Kirk Herbstreit frustrated with growing trend of opt-outs: 'I’m worried about the sport overall'
The 2020 season has seen a troubling trend thanks to the NCAA allowing athletes to opt out for personal reasons without recourse.
ESPN analyst Kirk Herbstreit has seen this growing trend and is troubled by it. In Herbstreit’s mind, players are making the choice that if they’re not playing in a major bowl like the College Football Playoff, then sit out the rest of the season, and get ready for the NFL. Herbstreit shared his latest thoughts on 97.1 The Ticket in Detroit.
“I’m worried about the sport overall,” he said. “I’m worried about the focus strictly on the playoff, that if you’re not one of the playoff teams, ‘Why does it even matter, who cares? Let’s just opt out, let’s get ready for the NFL.'”
The difficult perspective is to lose sight of pretty good teams in favor of dominant teams. Or teams that started slow and were ignored, but have since come on strong. He gave an example of Iowa, which started 0-2, but have since won 4 games in a row.
“Even when you played, which wasn’t all that long ago, imagine playing at Michigan and let’s just say you’re 8-3 or 9-2 but you’re not in the playoff race. Part of my sensitivity to the world we live in is, that’s BS,” Herbstreit said, then referred to distractions at Iowa earlier following a lawsuit levied against the university by a group of former players and about the future of head coach Kirk Ferentz. “To me, that’s one of the great stories of college football (this year) and we live in this era of, ‘Does it have anything to do with the Playoff? Nope, OK, who cares.’ And if that’s the world we’re going to live in in college football, that’s like March Madness. If you’re in March Madness, fill out the bracket and we’re gonna get excited. But do you care about the NIT? No, unless it’s maybe your school.”
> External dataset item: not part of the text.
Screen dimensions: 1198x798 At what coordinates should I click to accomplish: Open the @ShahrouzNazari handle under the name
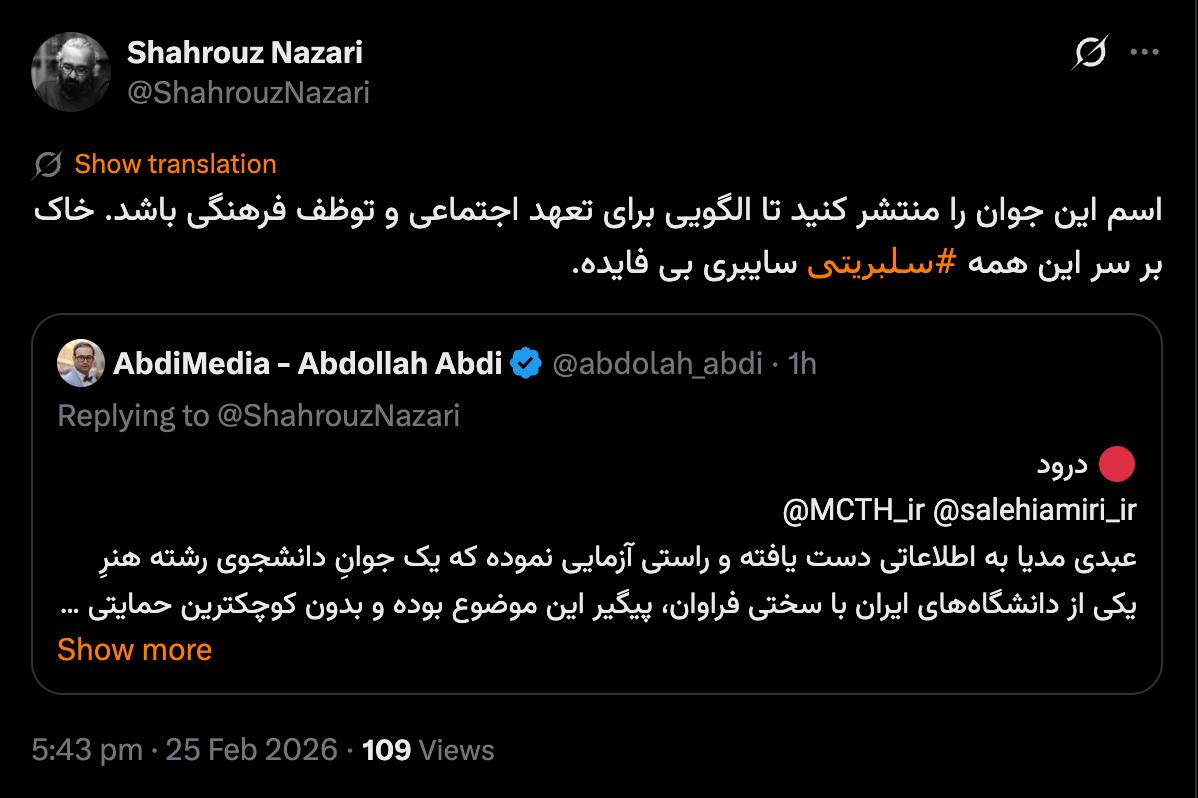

While some may dismiss his comments as being too focused on this season being in the middle of a pandemic, Herstreit sees it happening next season and beyond past concerns about COVID-19. His concern is that this trend will continue when the pandemic is over. Ultimately, he said, it’s the players that lose out.
“That’s what college football’s turning into with this playoff. If you’re in the Playoff, it’s March Madness, and if you’re not in the playoff — even if you’re 9-2 — good riddance. Kids are opting out of Rose Bowls, kids are opting out of Sugar Bowls. It’s like, what in the hell is happening to our sport?”
Getting the true college experience and not worrying as much about the NFL is what he’d like to see.
“If we move into 2021 and we have a vaccine and everything is back to normal and that becomes the new norm, players opting out — once your team is out of the race, you’re out — I would feel pain and sorrow for the players,” he said. “Part of what makes college football great is what you learn playing it. Being selfless, learning how to go through adversity as a group, learning about perseverance.”
Herbstreit said he would like players to think more long term, such as 20 to 30 years in the future, and not just about 3 years in college, and then an NFL career that is most likely 5 years or less.